Amphibian zygotes microinjected with the cytoplasm or cytosol of unactivated eggs are arrested at metaphase of mitosis. The activity responsible for this effect has been designated primary "cytostatic factor (CSF)." Primary CSF disappears from the cytoplasm after egg activation, as well as from cytosols after addition of Ca2+. In the present study, using fresh cytosols of Rana pipiens eggs, a unit of CSF activity was defined as the dose required to arrest 50% of the recipients, and the specific activity of a cytosol was expressed in units per microgram protein.
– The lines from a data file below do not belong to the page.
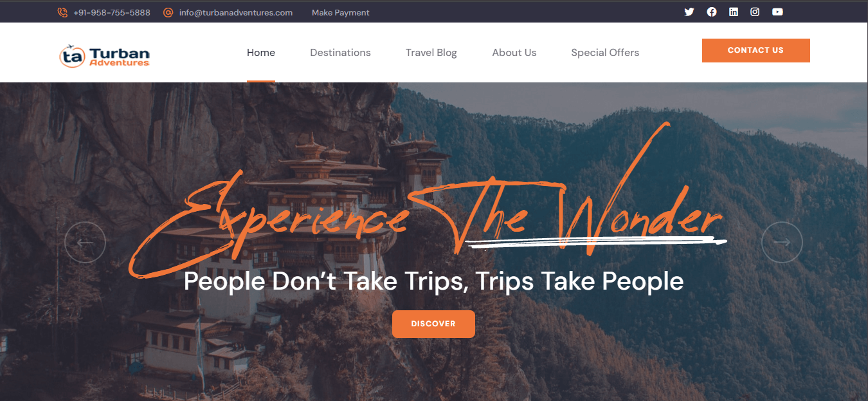Click the Make Payment link
Screen dimensions: 868x401
[341, 12]
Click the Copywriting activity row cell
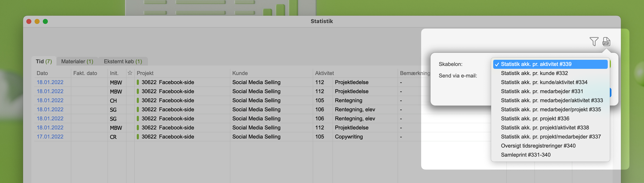This screenshot has width=644, height=183. pyautogui.click(x=349, y=137)
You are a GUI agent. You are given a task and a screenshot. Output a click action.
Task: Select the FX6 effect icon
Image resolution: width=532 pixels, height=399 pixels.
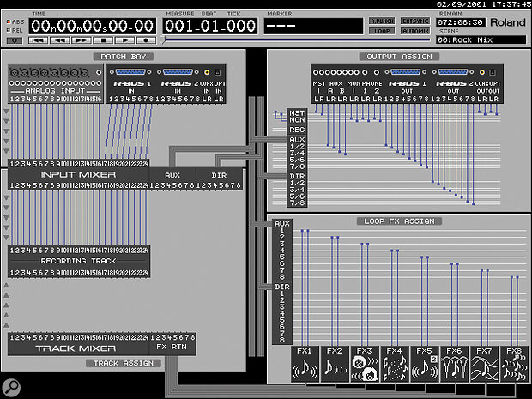pyautogui.click(x=454, y=367)
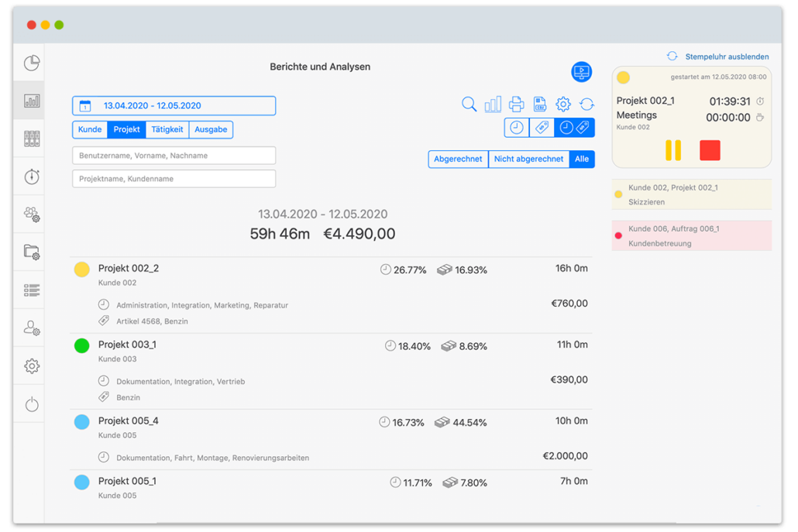The width and height of the screenshot is (798, 532).
Task: Show bar chart view of report
Action: coord(493,105)
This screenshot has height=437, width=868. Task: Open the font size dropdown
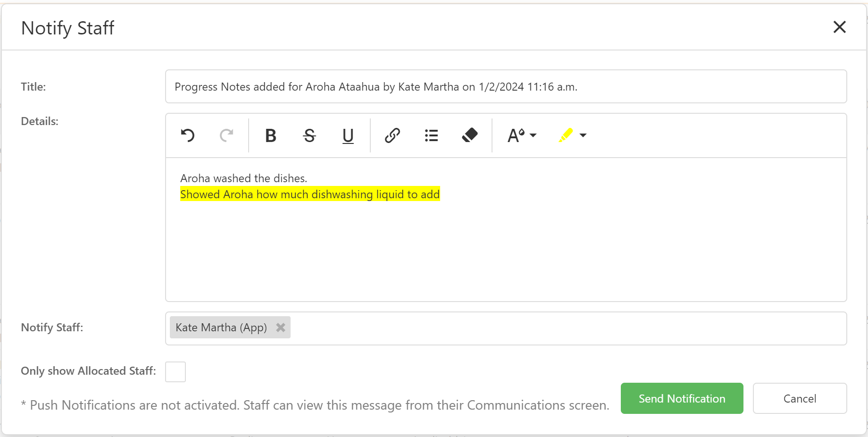522,135
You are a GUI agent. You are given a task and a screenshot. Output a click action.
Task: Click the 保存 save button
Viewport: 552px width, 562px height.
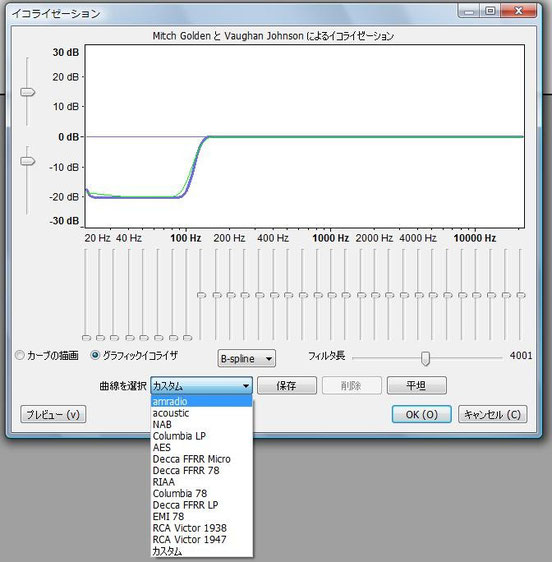tap(287, 386)
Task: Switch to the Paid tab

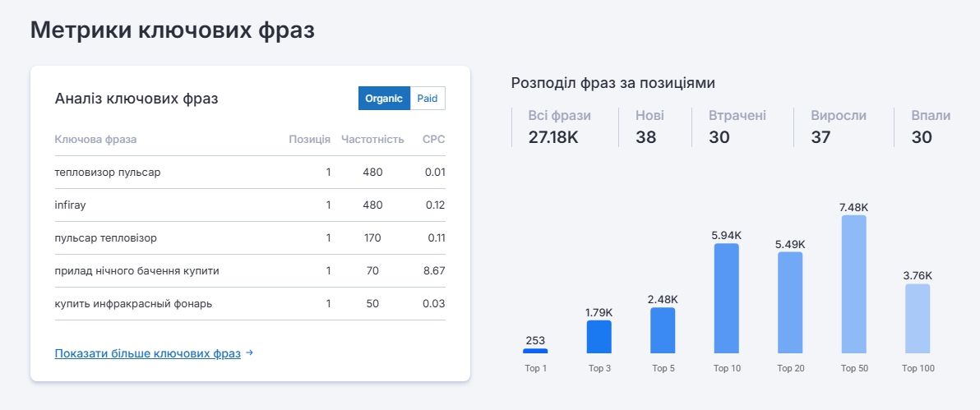Action: point(428,99)
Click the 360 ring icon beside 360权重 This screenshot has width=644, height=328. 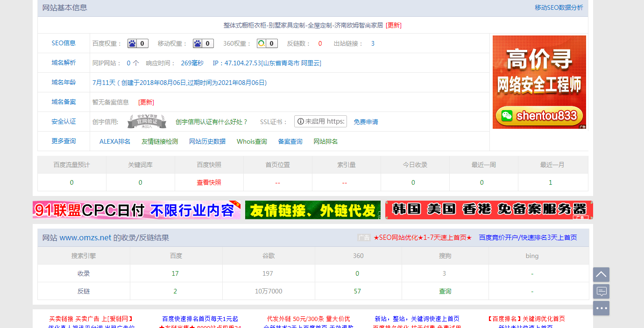262,43
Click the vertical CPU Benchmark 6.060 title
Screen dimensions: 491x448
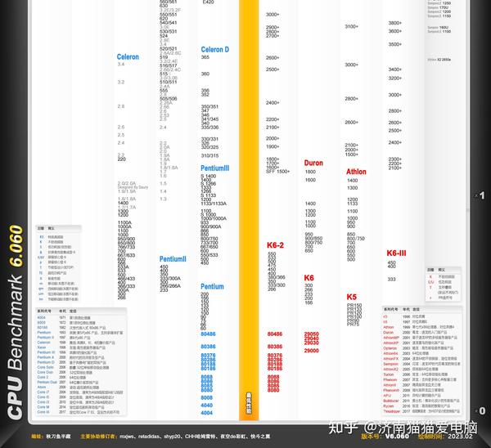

Specific activities of cytosols prepared with the one-step centrifugation method employed in the present study were double the activities in cytosols obtained by the previously described two-step procedure. During storage at 2 degrees C, CSF specific activity in cytosols fell rapidly within hours of extraction and disappeared completely within 2 days. However, if NaF and ATP were added to fresh cytosols, specific activities increased within hours and remained high for at least several days. Addition of gamma-S-ATP also significantly increased the longevity of the activity during storage at 2 degrees C. Further, it was found that primary CSF activity could be recovered by ATP additions to cytosols in which residual activity was still present, but no activity was recovered by ATP addition if cytosols had completely lost activity. When Ca2+ was added to cytosols to which NaF and ATP had been added, CSF was inactivated more slowly than in control cytosols without NaF and ATP additions. Therefore, it appears that maintenance of primary CSF activity in vitro requires protein phosphorylation and that protein dephosphorylation is involved with its inactivation. Also, we compared the sensitivities to primary CSF of Xenopus laevis and R. pipiens two-cell embryos. In order to arrest 50% of recipients, the concentration of primary CSF in Xenopus blastomeres was three times higher than in Rana blastomeres.